Go Figure! begins September 1, 2010. Although recent art is often equated with abstraction, many important artists of the last 50 years have explored the human figure in their paintings and three-dimensional work. Go Figure includes 25 figurative paintings and sculpture, including witty examples by Karel Appel, Richard Shaw, Richard Stankiewicz, Viola Frey, and Roger Brown; politically charged works by Robert Arneson and Terry Allen; and traditional approaches to the human form by Robert Graham and Martin Blank. This overview includes works from each decade since the 1950s, presented in three adjacent spaces: the Oshman Family Rotunda, the H. L. Kwee Galleria, and the McMurtry Family Terrace.
Extreme Makeover: A Fresh Look at the Cantor Art Center's Contemporary Collection, opening December 15, 2010 in the revitalized Freidenrich Family Gallery, showcases works by Robert Arneson, Elmer Bischoff, Joan Brown, John Cederquist, Al Held, Manuel Neri, Isamu Noguchi, and James Weeks. In addition to the Centers strong holdings of works by Bay Area figurative and abstract expressionist painters, this installation features color field paintings by Jules Olitski and Richard Anuskiewicz. As always, a selection of contemporary works on paper are on view in the section of the gallery dedicated to the display of the Marmor Family Collection.

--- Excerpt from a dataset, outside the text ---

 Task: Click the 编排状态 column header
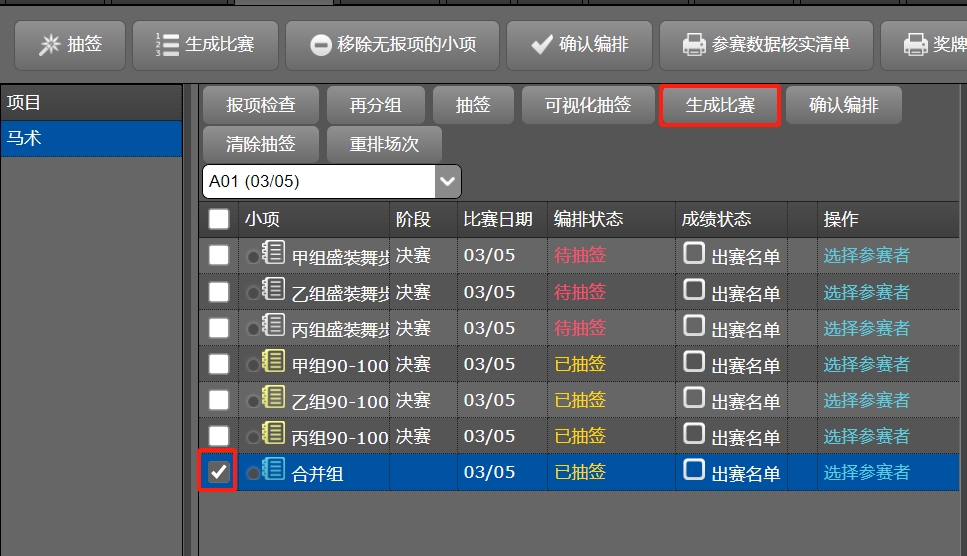click(x=588, y=219)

Go Figure! continues through August 5, 2012. Extreme Makeover continues indefinitely with occasional changes. In addition, the Center presents works from the early-20th-century modern collection in the Marie Stauffer Sigall Gallery. This accounts for five of the Centers 24 galleries, with the remaining spaces dedicated to special exhibitions and collections spanning 4000 years, from ancient China, Egypt, Greece, and Rome to 19th-century Europe and America.
Outdoors, the Center offers an impressive array of sculpture. Andy Goldworthys 128-ton Stone River, made in 2001, rests in a grove in front of the museums historic 1894 building. The Rodin Sculpture Garden is on the Centers grounds, with Auguste Rodins Burghers of Calais nearby on campus. Contemporary works by 35 artists, including Joseph Albers, Alexander Calder, Joan Miró, Henry Moore, Beverly Pepper, and George Segal, are placed throughout campus. The Papua New Guinea Sculpture Garden contains 40 works.